As the green transition accelerates, are women in the front seat? Tatiana Vedeneva is a role model in the renewable energy sector in Kyrgyzstan.
As the world races toward a low-carbon future, the promise of the green economy is front and centre - new industries, new jobs, new skills. This is a familiar story in a new shade of green.
Green skills-the technical skills, knowledge, abilities, and values required to develop and support sustainable social, economic and environmental progress-are at the core of this transition.
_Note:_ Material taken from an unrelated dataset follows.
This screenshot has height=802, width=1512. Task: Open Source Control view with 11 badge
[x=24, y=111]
STEM skills, including data analysis, environmental and ecosystem management, and engineering serve as the foundation for emerging green jobs.
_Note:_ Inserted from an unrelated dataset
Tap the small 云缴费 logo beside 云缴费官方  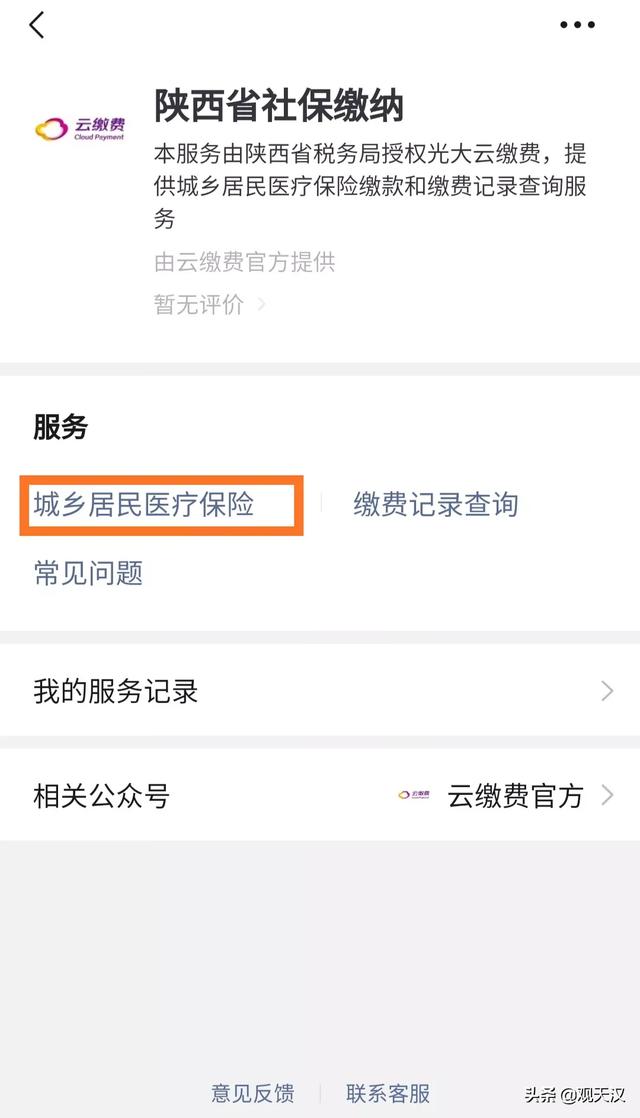[414, 794]
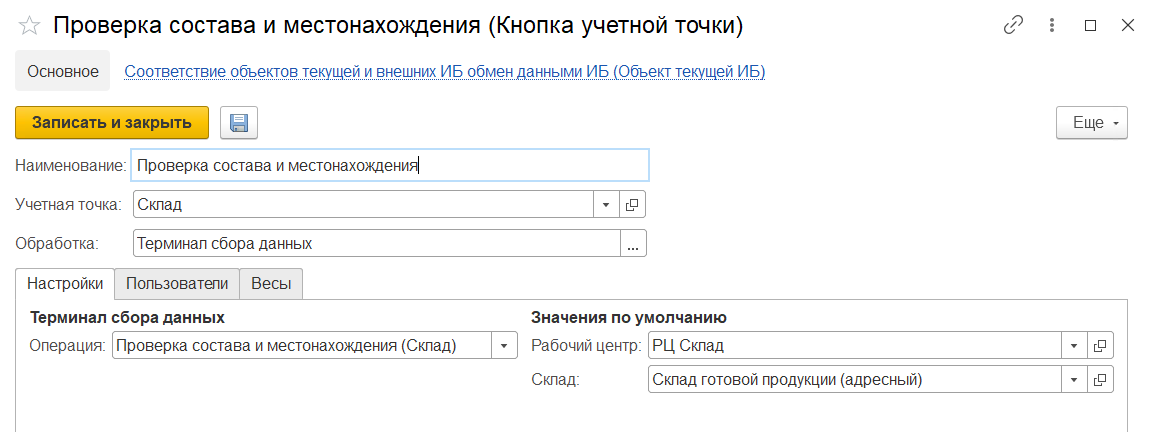Expand the Операция dropdown list
Image resolution: width=1151 pixels, height=432 pixels.
pyautogui.click(x=503, y=346)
Throughout history, every major transformation has consistently left women behind, especially women navigating unpaid care work burdens, limited access to skilling opportunities or entrenched social expectations.
Now, as the green transition accelerates, we have an opportunity to learn from the past and finally ask: Will this be a transformation that includes everyone, or just another missed chance?
In the hope of finding answers, UNDP’s Istanbul Regional Hub and Organisation for Economic Co-operation and Development (OECD) have been studying the access women have to green jobs in Europe and Central Asia . A troubling trend is already emerging: although demand for green and STEM-related skills is growing rapidly, women are being employed in less than one-third of those positions.
But this goes deeper than job openings.
This is about an entire system that begins with unequal access to STEM education, continues through unpaid care burdens, and results in missed opportunities for women to lead in high-growth sectors.
The analysis reveals that not only do men currently dominate green jobs, but women also already working in polluting or “brown” jobs face far greater challenges when trying to make the transition. In some countries, over 60 percent of women in polluting industries face major barriers transitioning into green roles. Across all countries studied, women are significantly more likely than men to struggle when shifting into green jobs due to skills mismatches and wage penalties. For example, women who don't have skills that match the higher paying green jobs are sometimes forced to take lower-skill jobs than their current brown jobs and therefore get paid less.
In Georgia, 58.3% of women in brown jobs are at risk of struggling to make the transition due to skills gaps. This rises to 61.6% with the potential wage loss factored in.
In Serbia, the comparable figure is 42.1% for skills gap and 47.9% with skills and wages combined.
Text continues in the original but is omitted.